Viriato Cassamá, assinante de vários acordos internacionais sobre a proteção ambiental, nega que o Parque de Mbatonha faça parte da reserva biosfera.

“Mbatonha, não é um sítio de Ramsar, não é uma reserva biosfera e nem está inscrito como parque urbano no nosso sistema, apesar da importância ecológica nacional que a lagoa tem, não está inscrita no abrigo da lei quadros das áreas protegida e todas as obras da utilidade pública, pode ser desclassificada pelo governo, porque foi ele que criou as áreas protegidas e o que eu posso vos garantir é que todos os aspectos ambientais vão ser cumpridos ao longo das obras”, disse.

Na mesma ocasião, o presidente da Câmara Municipal de Bissau (CMB), Fernando Mendes, assegurou que “o conselho técnico da CMB aprovou o projecto da construção, porque a zona verde vai ocupar mais de 50% da obra em curso na lagoa de Mbatonha”.

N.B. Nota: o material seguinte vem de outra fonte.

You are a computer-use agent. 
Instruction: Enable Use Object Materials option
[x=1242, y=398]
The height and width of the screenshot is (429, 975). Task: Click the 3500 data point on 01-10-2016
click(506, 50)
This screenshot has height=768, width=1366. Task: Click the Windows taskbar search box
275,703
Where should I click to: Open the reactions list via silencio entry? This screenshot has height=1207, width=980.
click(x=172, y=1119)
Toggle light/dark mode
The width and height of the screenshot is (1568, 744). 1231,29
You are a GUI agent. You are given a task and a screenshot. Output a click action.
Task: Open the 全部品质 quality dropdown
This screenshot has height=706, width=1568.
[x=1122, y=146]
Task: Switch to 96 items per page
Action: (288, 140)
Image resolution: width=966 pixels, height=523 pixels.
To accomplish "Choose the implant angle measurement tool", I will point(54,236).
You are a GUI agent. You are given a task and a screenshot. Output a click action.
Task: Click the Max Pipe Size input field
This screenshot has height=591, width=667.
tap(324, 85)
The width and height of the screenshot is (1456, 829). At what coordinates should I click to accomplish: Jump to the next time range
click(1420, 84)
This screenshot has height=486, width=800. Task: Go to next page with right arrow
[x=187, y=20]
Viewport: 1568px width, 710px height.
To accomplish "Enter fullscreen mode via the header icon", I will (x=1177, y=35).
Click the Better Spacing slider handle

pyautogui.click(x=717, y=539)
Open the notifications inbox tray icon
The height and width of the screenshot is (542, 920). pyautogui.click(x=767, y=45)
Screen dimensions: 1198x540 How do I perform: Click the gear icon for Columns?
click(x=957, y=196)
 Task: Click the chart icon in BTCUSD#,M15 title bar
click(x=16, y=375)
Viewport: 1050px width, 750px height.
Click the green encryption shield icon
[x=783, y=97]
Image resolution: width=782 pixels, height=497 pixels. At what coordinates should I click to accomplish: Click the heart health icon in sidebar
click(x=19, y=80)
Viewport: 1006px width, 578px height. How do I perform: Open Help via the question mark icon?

Já o ministro das Obras Públicas, Habitação e Urbanismo, Fidélis Forbs, convida os descontentes da obra a avançarem com uma providência cautelar no tribunal em vez de continuarem com o que considera de instrumentalização política, porque a obra vai avançar.

“Dissemos que estamos num Estado do Direito Democrático, se isso é verdade significa que no Estado do Direito Democrático, o único e exclusivo que impera, é a lei, não é a pessoa e nem instituição, significa que temos que aceitar que a lei prevaleceu desta vez, e aquela área de ponto de vista do nosso pelouro, vai ser construída. Existem instituições, tribunais onde podem emitir previdência cautelar ao invés de estar a andar outros caminhos da instrumentalização política”,desafiou Fobs.  

Refira-se que várias vozes contrárias têm surgido nos últimos dias, opondo-se ao arranque das obras no parque Europa Lagoa de N´batonha, que segundo dados do Instituto da Biodiversidade e das Áreas Protegidas da Guiné-Bissau, apontam para mais de 125 espécies de aves que utilizam a lagoa durante todo o ano.